2.3.2. Gene Ontology (GO) and Kyoto Encyclopedia of Genes and Genomes (KEGG) Analysis of DEGs

In the transcriptome obtained from the AF and CF treatment groups, differentially expressed gene (DEG) screening was based on |log2FC| ≥ 1, and FDR < 0.01 was the threshold (Figure S2, Tables S2 and S3). In CF vs. AF, a total of 3949 DEGs were detected, of which 1944 DEGs were upregulated and 2005 DEGs were downregulated (Figure S2b, Table S2).

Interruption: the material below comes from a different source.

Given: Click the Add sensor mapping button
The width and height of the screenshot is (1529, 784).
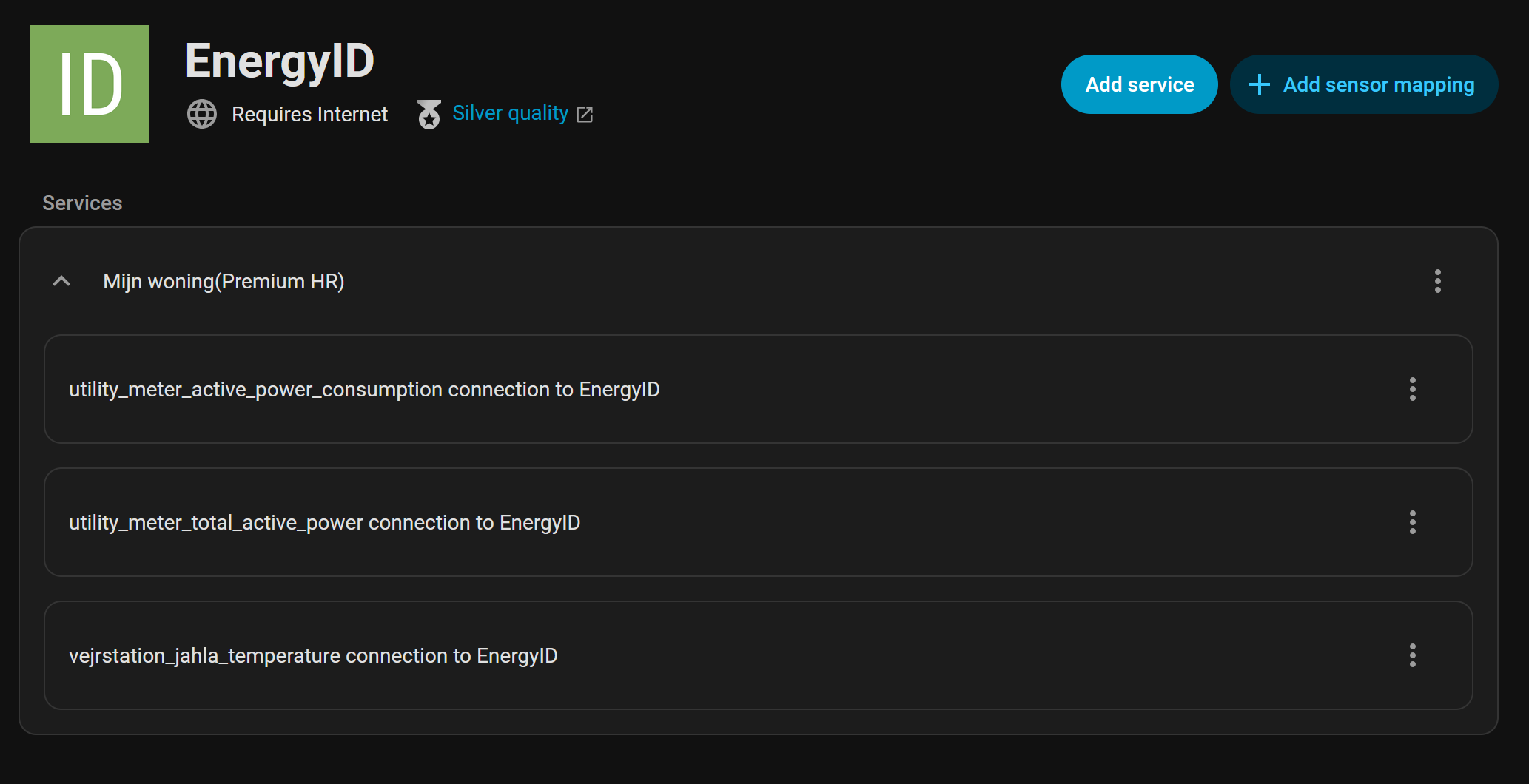Looking at the screenshot, I should click(x=1363, y=84).
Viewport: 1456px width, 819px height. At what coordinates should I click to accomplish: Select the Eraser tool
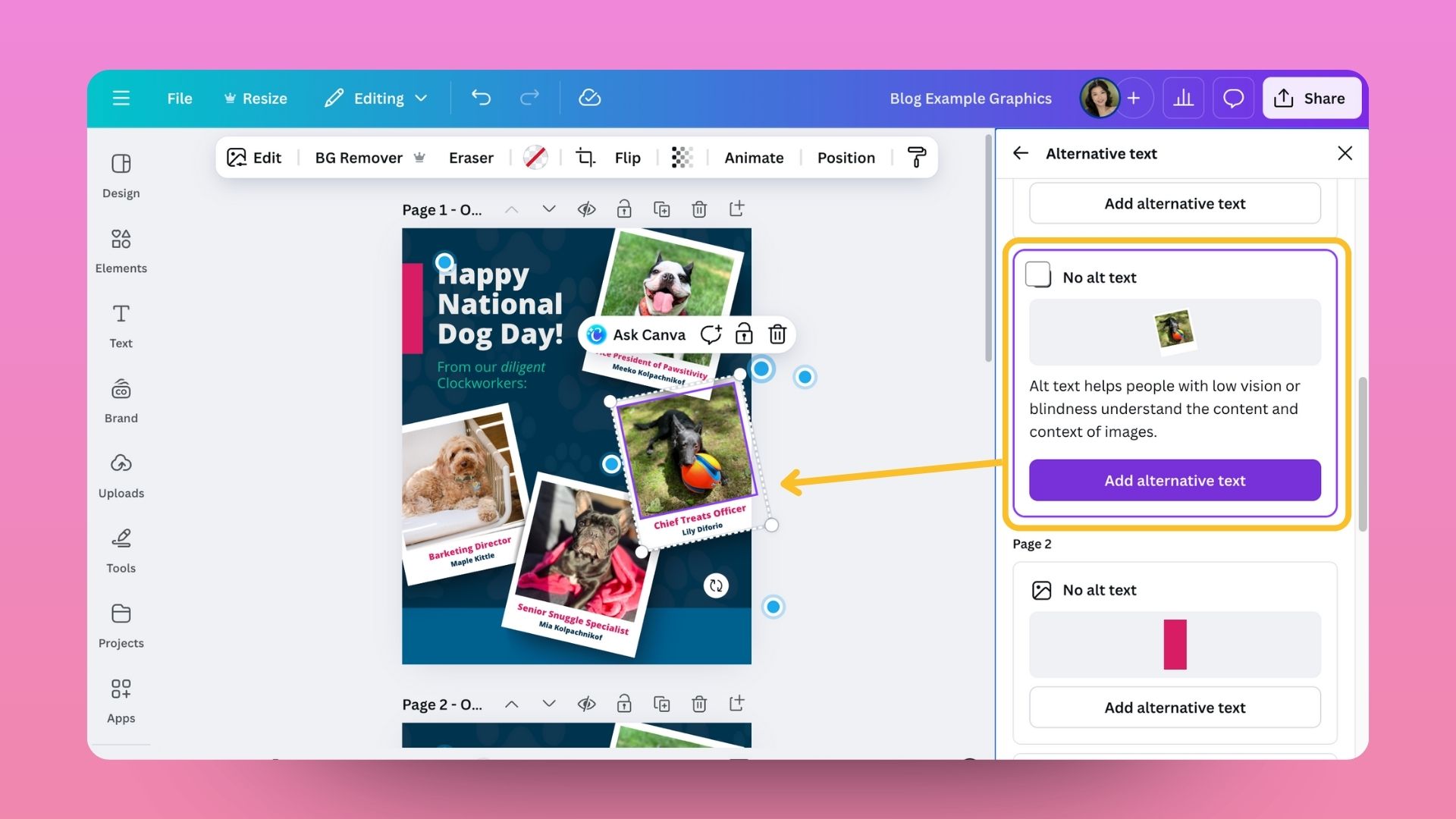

Functional classification and statistics of the DEGs showed that the most abundant (COG) categories were signal transduction mechanisms and carbohydrate transport and metabolism (Figure S2d, Table S2). Cluster analysis heatmaps showed that some DEGs were expressed differently between CFs and AFs (Figure S2c). In the CF vs. AF group, 3601 DEGs were functionally annotated, with 1813 DEGs upregulated and 1788 DEGs downregulated (Table S3). A total of 3059 DEGs were annotated to 55 GO items, including 21 in the biological process (BP) category, 18 in the cellular component (CC) category, and 16 in the molecular function (MF) category. In the BP category, the genes with the highest abundance belonged to “cellular process”, followed by “metabolic process”, “single-organism process ”, and “biological regulation”. In the CC category, “cell” and “cell part” have the highest number of genes, followed by “organelle”, “membrane”, and “membrane part”. The main terms in the MF category were “binding” and “catalytic activity” (Figure S2). In order to classify the functions of DEGs, enrichment analysis of the DEGs’ annotated GO pathway gene functions was performed (FDR < 0.05) (Figure 3).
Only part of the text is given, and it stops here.